If you setup a travelling VPN router, then none of the above configuration is needed, just put the phone in Teleworker mode and enter the LAN IP address of the 5000 and you should be good to go, in theory anyways, I have never tried this.

There are not any real security issues well traveling, unless you are concerned someone might packet capture the phones data and decrypt the audio stream which is highly unlikely... Note that some public access firewalls or Internet access controllers might not allow all the ports needed through so the phone may not work in some hotels, coffee shops, etc. but most of the ones I have been in work fine. In the remote office, where it is likely just a SoHo router there isn't really an issue. Beware of opening up port 5060 in your firewall though, hackers love that and will try to get credentials and make calls, but the security on the Mitel proprietary phones is pretty good and shouldn't cause any concern (MAC based and phone type match).

[unclejemima]

If you setup a travelling VPN router, then none of the above configuration is needed, just put the phone in Teleworker mode and enter the LAN IP address of the 5000 and you should be good to go, in theory anyways, I have never tried this.

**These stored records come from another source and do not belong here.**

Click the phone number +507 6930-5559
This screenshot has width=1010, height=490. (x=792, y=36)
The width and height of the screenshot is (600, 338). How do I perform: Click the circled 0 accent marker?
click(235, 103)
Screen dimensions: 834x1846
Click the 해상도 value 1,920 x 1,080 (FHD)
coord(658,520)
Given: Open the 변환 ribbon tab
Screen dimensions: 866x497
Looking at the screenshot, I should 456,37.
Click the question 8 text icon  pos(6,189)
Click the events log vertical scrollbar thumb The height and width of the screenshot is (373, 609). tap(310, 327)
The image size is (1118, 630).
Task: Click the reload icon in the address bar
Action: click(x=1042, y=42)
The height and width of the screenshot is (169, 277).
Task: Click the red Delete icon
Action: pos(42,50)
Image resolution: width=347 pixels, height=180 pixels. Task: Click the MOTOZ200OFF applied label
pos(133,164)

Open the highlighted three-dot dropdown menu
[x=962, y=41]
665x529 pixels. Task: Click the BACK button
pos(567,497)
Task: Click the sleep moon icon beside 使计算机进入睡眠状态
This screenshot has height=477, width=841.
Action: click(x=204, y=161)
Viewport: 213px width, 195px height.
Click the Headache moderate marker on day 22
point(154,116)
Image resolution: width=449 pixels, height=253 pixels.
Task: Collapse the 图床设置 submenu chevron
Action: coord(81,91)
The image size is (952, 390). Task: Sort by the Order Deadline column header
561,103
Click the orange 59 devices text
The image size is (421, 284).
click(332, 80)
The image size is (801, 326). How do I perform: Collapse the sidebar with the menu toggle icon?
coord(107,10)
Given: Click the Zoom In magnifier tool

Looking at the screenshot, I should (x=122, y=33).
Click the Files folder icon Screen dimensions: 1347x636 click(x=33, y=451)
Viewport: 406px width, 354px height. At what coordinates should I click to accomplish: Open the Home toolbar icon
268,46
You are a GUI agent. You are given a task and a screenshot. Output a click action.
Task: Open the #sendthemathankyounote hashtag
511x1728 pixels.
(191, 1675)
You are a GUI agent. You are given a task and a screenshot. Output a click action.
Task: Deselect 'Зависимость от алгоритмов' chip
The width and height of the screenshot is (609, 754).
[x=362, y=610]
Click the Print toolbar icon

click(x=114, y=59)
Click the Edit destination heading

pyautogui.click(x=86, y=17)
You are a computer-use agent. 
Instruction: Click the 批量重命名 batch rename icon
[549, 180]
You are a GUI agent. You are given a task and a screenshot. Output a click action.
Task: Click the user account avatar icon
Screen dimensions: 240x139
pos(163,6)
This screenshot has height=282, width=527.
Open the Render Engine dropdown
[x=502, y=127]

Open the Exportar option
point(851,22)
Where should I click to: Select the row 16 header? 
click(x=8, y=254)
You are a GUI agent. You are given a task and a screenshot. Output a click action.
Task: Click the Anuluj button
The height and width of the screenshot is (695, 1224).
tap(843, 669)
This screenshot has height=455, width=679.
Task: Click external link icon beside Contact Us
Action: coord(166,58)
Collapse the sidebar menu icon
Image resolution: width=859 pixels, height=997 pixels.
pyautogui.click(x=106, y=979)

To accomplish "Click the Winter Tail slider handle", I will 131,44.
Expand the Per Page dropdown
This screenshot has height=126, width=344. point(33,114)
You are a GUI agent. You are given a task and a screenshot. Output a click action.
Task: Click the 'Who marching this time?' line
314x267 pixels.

If I try the above method, would i not have to open any ports on my firewall (on the 5000 system end) or would I still need to open 69, 20001/UDP; 6800-6802/TCP; 3998 and 3999/TCP, 50098-50508/UDP; 6004-6261/UDP?

If I can do this without opening ports, then this would be better as our boss hates when we open ports that are not needed for obvious reasons.

[acejavelin]

A VPN router that is configured properly and talking to your main site's VPN host would create a VPN tunnel, all ports would be "open" between your remote network and the 5000's network... It would be like you were in the same network, so if you would point the 5320 at the internal IP address of the 5000 and it talks through the VPN tunnel.

[NTEDave]

Would the salesman not be better off with a Softphone on his laptop or a SIP client on his mobile (if supported)

Much easier than carting around a router, 5320 and the various PoE injectors and power supplies they would require.

Then the mobile phone or his laptop could create the VPN.